Salt pt. 1

I’m trying to be a little more honest and vulnerable here so I think that I need to confess something to everyone. This is something I’ve struggled with my entire life and I am sick of hiding. Here it goes (please don’t judge)…

I’m a picky eater.

It’s true. I eat the most boring foods and I always special order at restaurants. I eat only cheese pizza and I don’t stray too far away from vanilla ice cream. I don’t eat candy bars. I don’t use condiments. I avoid fish at all costs. I don’t put syrup on my pancakes and I don’t butter my bread. I am convinced that this condition goes beyond pickyness and into something more like a psychological condition.

I have a video of me when I was about a year old. My grandmother is feeding me tiny pieces of a biscuit. As she gives me a piece she says (in a great grandmother voice), “Oh, Micheal. We’ll put some jelly on that and it will be so so good!” My mom tells her that she has tried to put jelly and butter on biscuits for me before but that I wouldn’t eat them. To this day, I cannot tell you the last time I ate a biscuit with jelly on it.

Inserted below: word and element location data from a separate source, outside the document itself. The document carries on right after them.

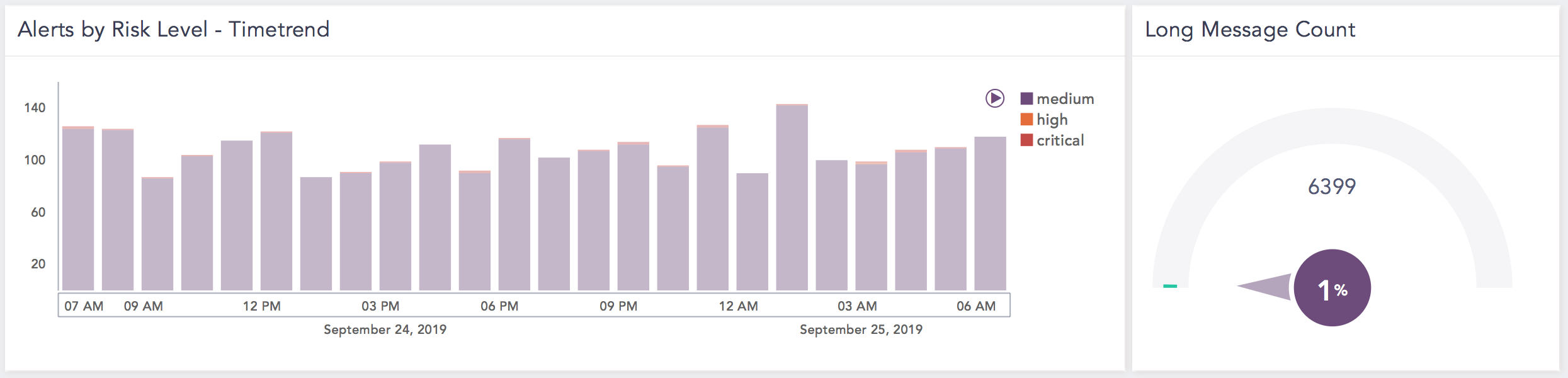1568x378 pixels.
Task: Click the September 25, 2019 date label
Action: point(860,329)
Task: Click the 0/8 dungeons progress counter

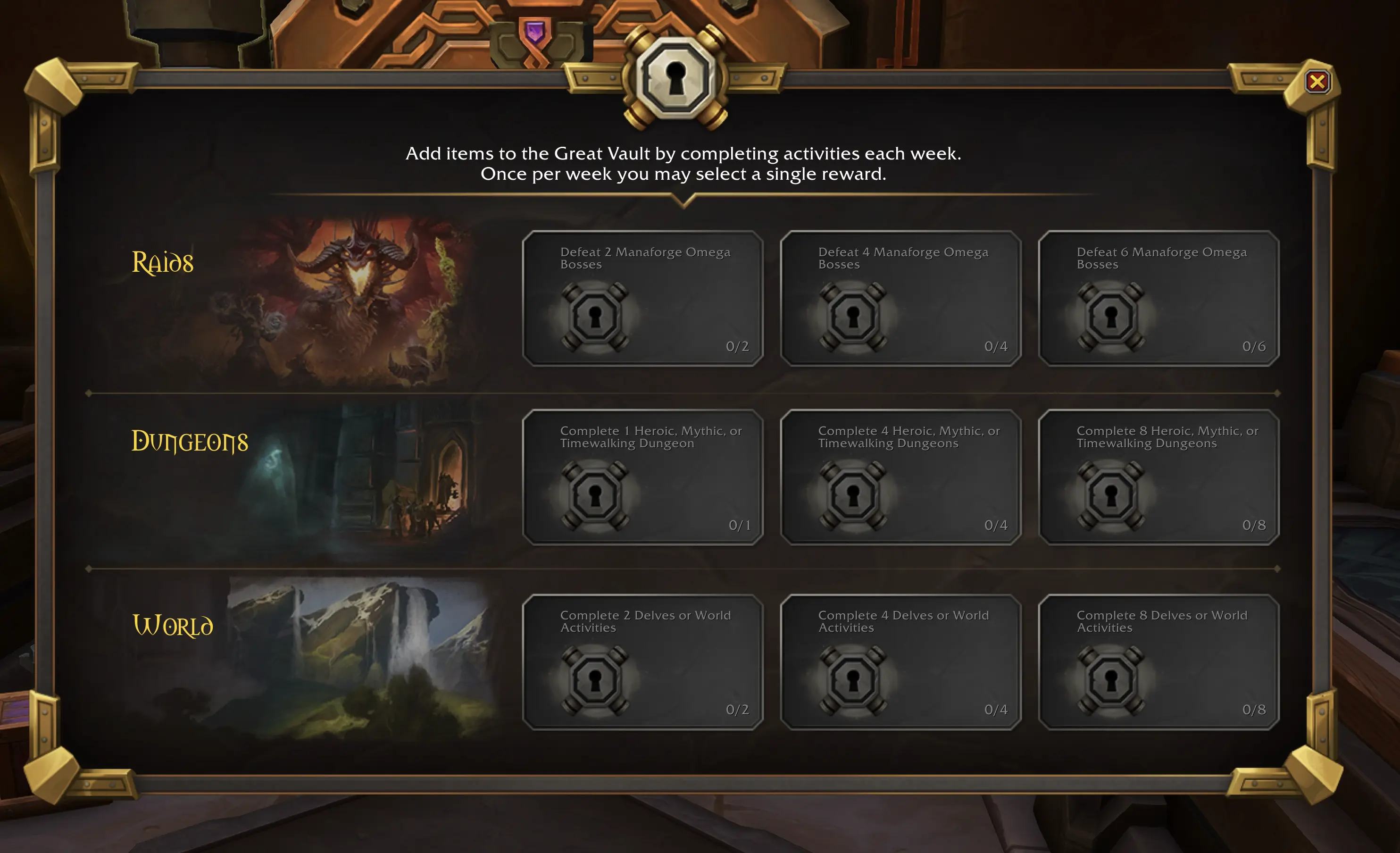Action: [x=1253, y=525]
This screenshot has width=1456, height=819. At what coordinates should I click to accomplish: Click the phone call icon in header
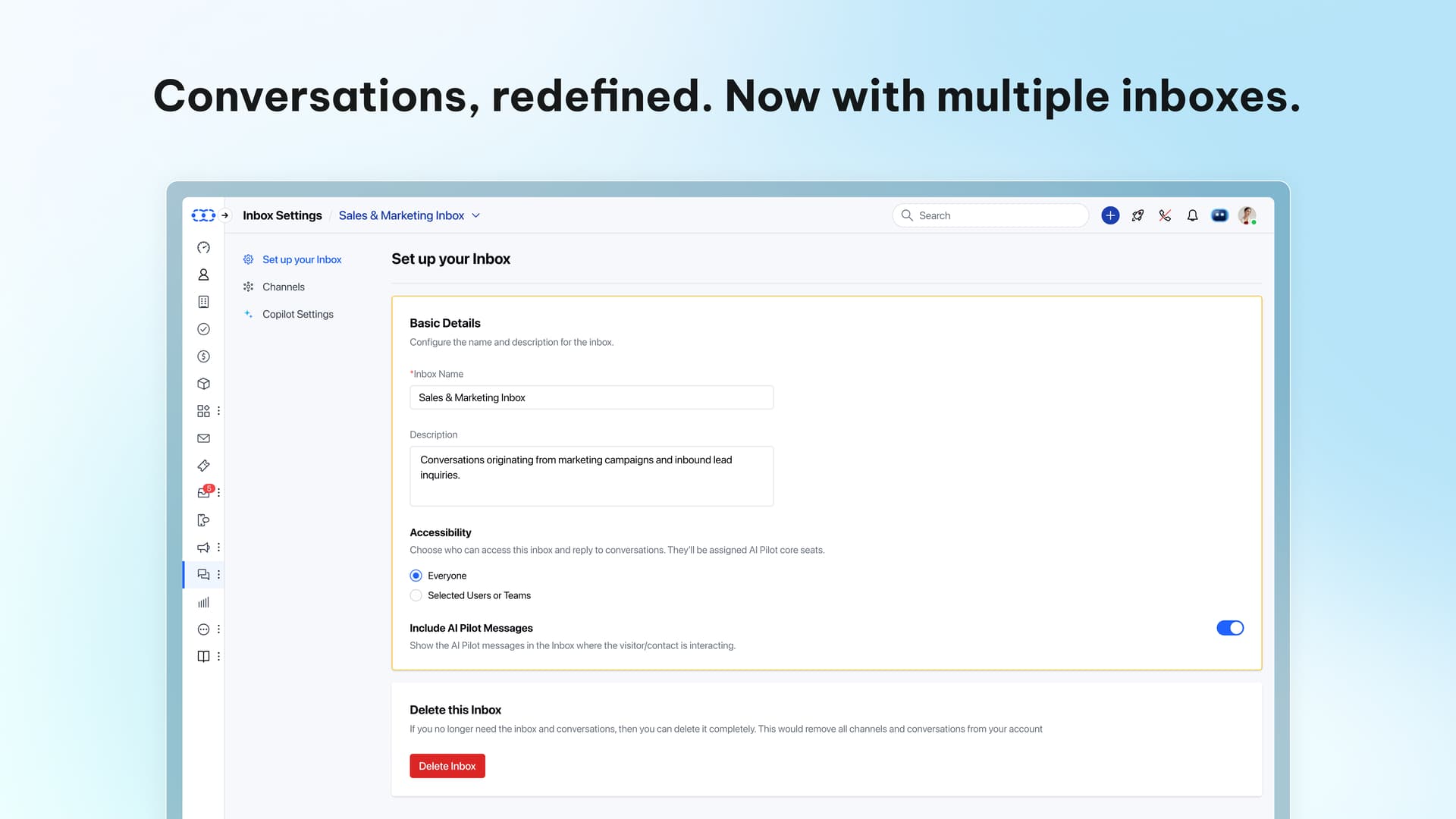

You can also add salt to the list of things I don’t put on food. Obviously, I eat food that has salt in it. I just don’t reach across the table for the salt shaker. I just never add salt to anything.

Maybe that’s is why I have always found Jesus call to be “salt of the earth” a bit confusing and disconcerting.

Like Alan’s comment from the last post, I too have always been taught the old “salt is a preservative schpeel”. However, that explanation has always left me wanting.

A key tenet of hermeneutics is that an interpretation should match up with the whole of scripture. I just cannot find a commandment or a teaching that calls Christ-followers to preserve the world around them. Let’s be honest, I would be out of a job and there would be no youth ministry if I were to challenge students to stay where they are in their faith.

I think we can do better than that. I think we owe it to the world to do better than that.

Salt does more than act as a preservative. It adds more than flavor.

Salt transforms whatever it touches.